● WORK INSTRUCTIONS: Please report every line in the entries that contains the string "each".

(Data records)
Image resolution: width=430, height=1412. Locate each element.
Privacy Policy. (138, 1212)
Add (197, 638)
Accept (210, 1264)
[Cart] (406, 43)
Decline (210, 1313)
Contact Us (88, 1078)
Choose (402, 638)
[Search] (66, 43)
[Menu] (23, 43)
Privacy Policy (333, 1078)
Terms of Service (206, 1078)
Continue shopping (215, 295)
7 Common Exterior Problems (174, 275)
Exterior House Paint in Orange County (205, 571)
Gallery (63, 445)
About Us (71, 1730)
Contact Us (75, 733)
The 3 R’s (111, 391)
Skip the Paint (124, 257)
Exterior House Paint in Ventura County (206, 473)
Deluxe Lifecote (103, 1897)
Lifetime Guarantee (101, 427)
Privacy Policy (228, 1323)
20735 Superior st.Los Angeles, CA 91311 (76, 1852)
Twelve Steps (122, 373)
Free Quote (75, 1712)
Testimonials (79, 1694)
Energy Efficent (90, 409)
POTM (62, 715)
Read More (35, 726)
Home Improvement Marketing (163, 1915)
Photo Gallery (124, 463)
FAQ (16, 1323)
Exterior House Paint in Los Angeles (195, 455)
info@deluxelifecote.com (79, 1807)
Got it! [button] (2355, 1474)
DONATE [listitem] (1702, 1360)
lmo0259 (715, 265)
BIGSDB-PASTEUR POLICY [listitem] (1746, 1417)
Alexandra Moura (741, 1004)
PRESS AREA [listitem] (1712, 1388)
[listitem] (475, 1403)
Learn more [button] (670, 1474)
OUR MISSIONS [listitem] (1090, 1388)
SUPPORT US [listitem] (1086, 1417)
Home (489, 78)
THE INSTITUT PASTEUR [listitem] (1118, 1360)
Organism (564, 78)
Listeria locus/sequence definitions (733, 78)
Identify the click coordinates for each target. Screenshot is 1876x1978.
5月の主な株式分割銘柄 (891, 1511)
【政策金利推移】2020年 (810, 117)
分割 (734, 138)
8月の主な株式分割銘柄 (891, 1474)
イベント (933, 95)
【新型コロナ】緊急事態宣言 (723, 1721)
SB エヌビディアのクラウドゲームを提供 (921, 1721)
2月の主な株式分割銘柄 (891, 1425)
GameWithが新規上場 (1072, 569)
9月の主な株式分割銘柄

● EXERCISE RESULT:
Image resolution: width=430, height=1412. Locate each element.
Identify the click coordinates for each target. Screenshot is 1876x1978.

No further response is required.